##### Material for the task #####

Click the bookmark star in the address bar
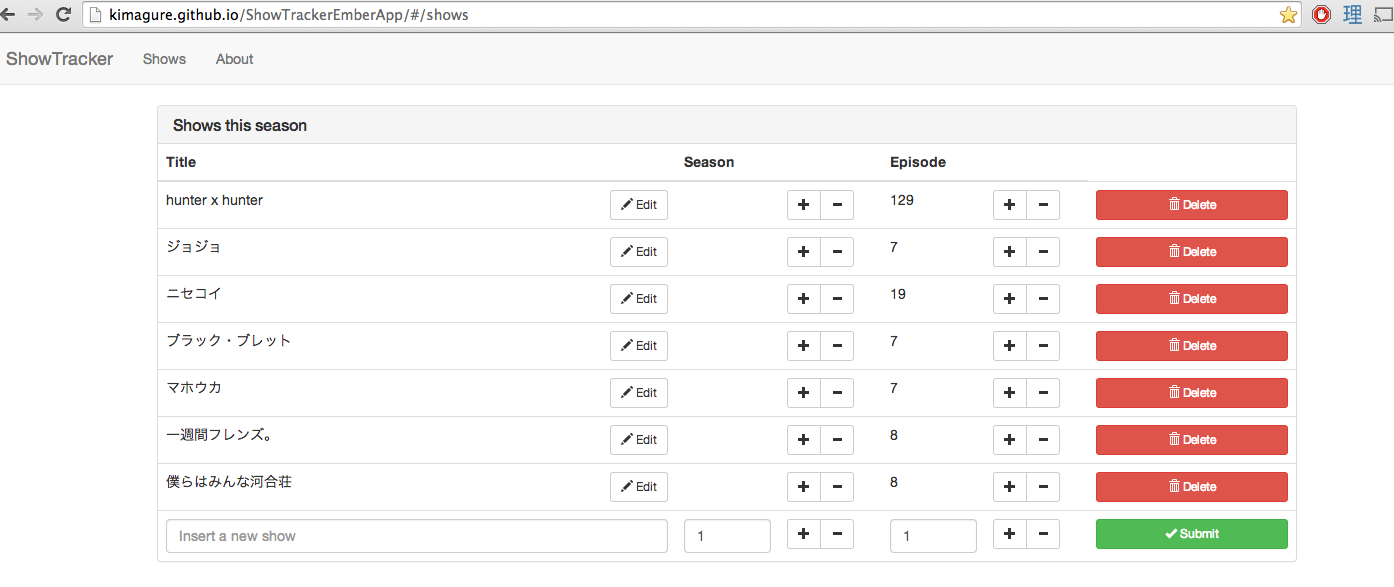Viewport: 1394px width, 587px height. [x=1288, y=15]
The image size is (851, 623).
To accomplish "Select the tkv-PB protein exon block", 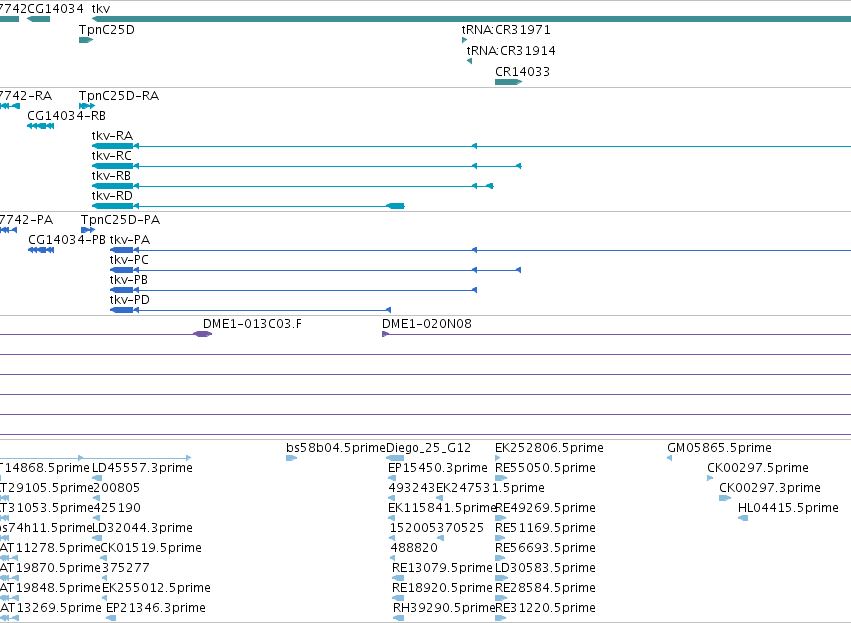I will pos(122,290).
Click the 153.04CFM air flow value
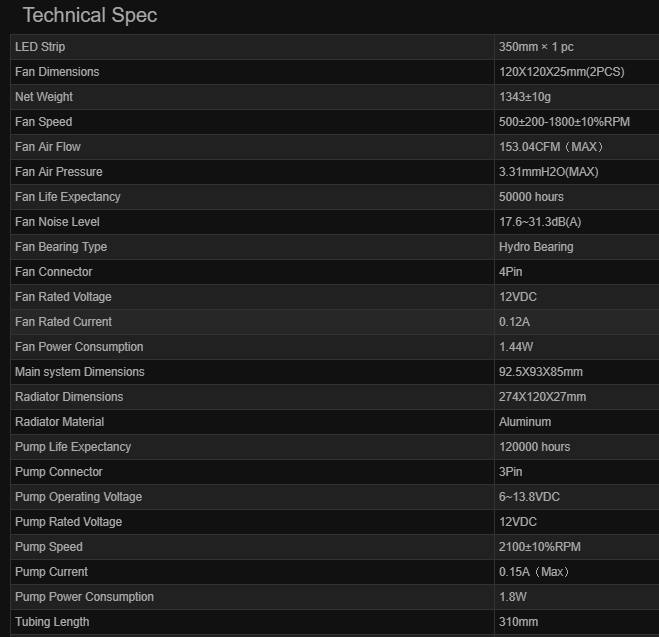The image size is (659, 637). point(550,147)
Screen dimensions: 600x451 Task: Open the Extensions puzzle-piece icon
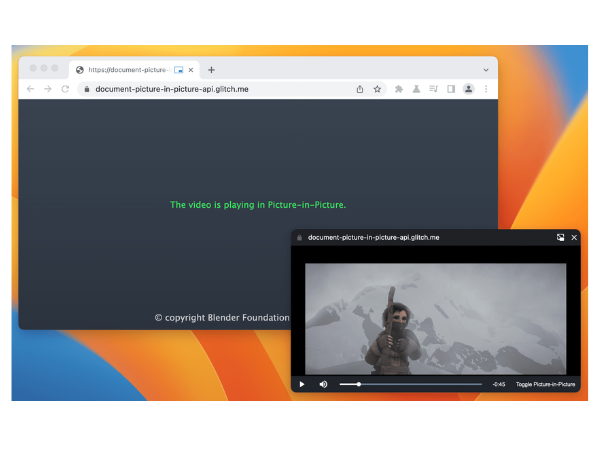point(399,89)
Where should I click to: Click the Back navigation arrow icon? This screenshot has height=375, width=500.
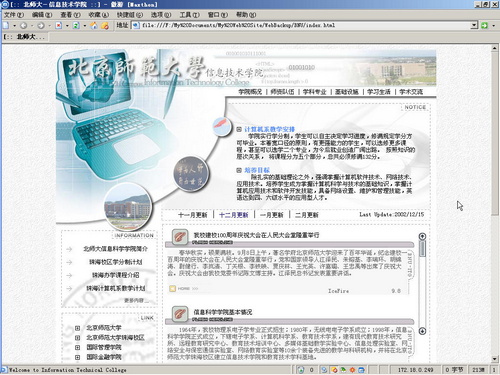tap(23, 25)
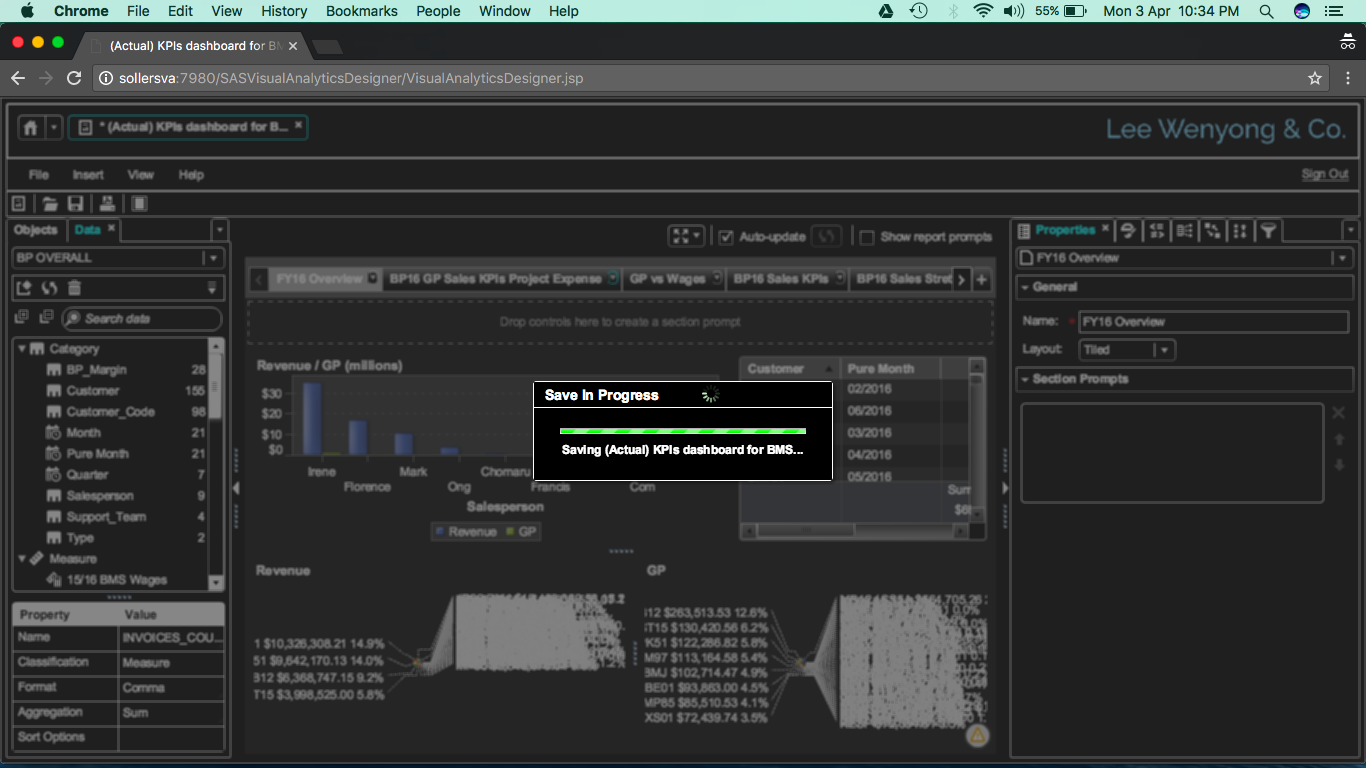Click the Customer column header
This screenshot has width=1366, height=768.
[x=776, y=369]
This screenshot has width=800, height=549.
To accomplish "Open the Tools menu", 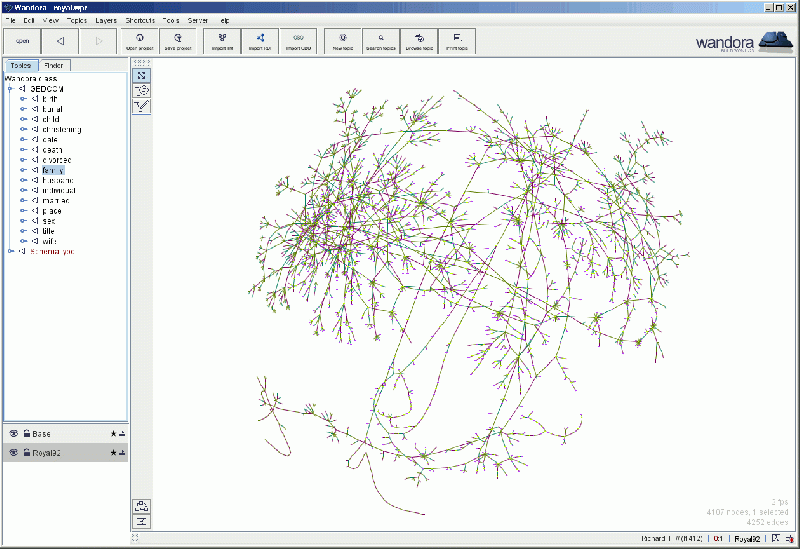I will (171, 20).
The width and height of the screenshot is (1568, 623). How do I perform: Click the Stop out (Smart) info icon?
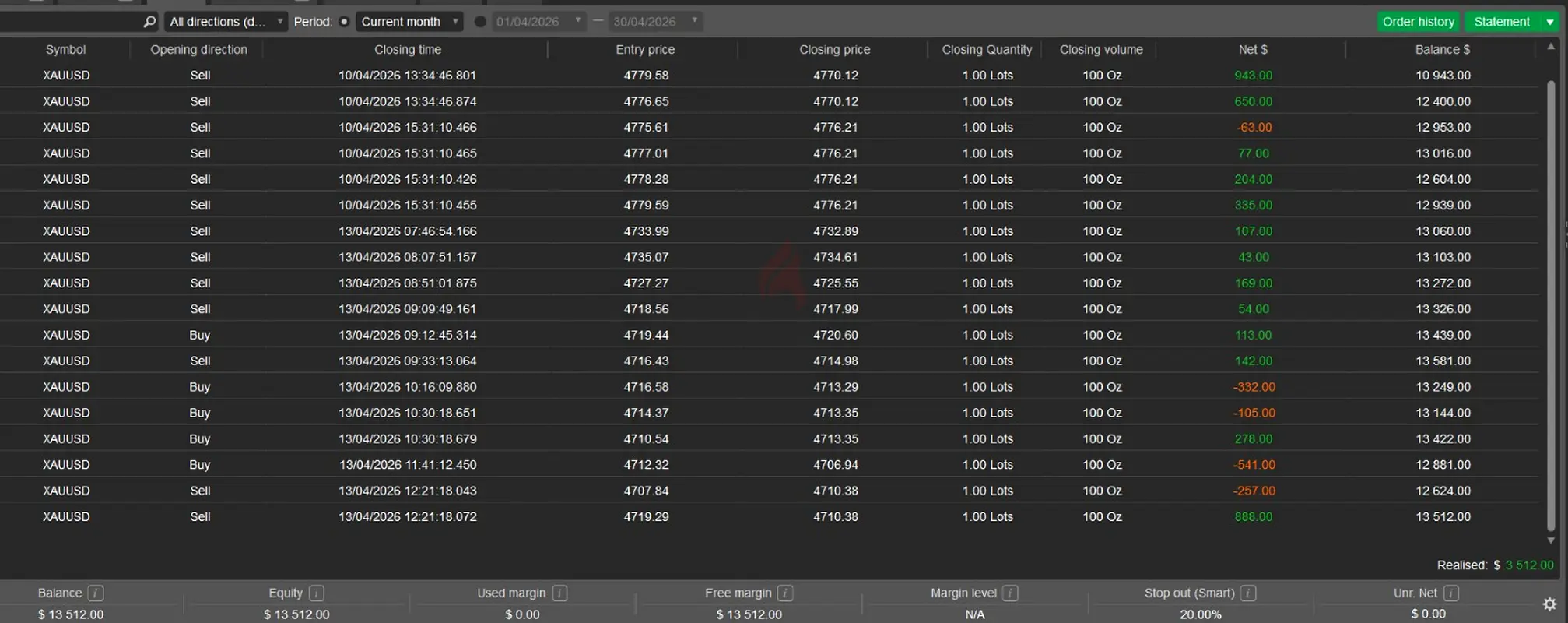pos(1248,593)
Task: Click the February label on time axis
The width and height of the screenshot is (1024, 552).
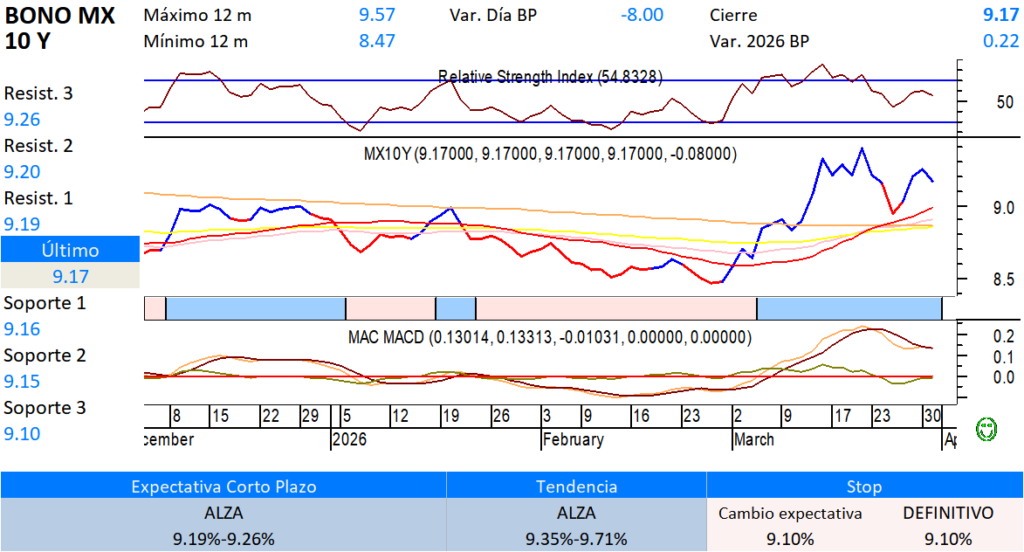Action: point(573,439)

#####

| Instructions for the task |
Everything from the line containing "The width and height of the screenshot is (1568, 623)." through the final line of the material must be set down exactly, except the pictures.

| Written reply |
The width and height of the screenshot is (1568, 623). How do I perform: Click the Stop out (Smart) info icon?
pos(1248,593)
Task: Click the February label on time axis
The width and height of the screenshot is (1024, 552).
Action: point(573,439)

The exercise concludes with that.